Provided entries
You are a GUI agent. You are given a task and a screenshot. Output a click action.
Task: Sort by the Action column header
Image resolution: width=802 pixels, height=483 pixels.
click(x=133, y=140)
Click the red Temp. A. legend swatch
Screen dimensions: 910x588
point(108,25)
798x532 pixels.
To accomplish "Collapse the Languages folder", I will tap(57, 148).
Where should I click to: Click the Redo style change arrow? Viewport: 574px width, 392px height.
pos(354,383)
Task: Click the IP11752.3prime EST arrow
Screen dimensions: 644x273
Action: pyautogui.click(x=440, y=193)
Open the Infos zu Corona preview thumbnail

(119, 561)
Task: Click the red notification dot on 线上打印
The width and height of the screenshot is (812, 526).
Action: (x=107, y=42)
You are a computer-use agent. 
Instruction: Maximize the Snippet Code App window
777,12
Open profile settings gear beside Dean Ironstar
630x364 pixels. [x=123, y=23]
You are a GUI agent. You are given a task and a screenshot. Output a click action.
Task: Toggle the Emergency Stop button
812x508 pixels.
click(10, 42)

The problem
Print the whole listing once more, exactly as it stands.

Worked solution
You are a GUI agent. You are given a task and a screenshot. Output a click action.
Task: Sort by the Action column header
Image resolution: width=802 pixels, height=483 pixels.
click(x=133, y=140)
Click the red Temp. A. legend swatch
Screen dimensions: 910x588
point(108,25)
798x532 pixels.
To accomplish "Collapse the Languages folder", I will tap(57, 148).
Where should I click to: Click the Redo style change arrow? Viewport: 574px width, 392px height.
pos(354,383)
Task: Click the IP11752.3prime EST arrow
Screen dimensions: 644x273
Action: pyautogui.click(x=440, y=193)
Open the Infos zu Corona preview thumbnail

(119, 561)
Task: Click the red notification dot on 线上打印
The width and height of the screenshot is (812, 526).
Action: (x=107, y=42)
You are a computer-use agent. 
Instruction: Maximize the Snippet Code App window
777,12
Open profile settings gear beside Dean Ironstar
630x364 pixels. [x=123, y=23]
You are a GUI agent. You are given a task and a screenshot. Output a click action.
Task: Toggle the Emergency Stop button
812x508 pixels.
click(10, 42)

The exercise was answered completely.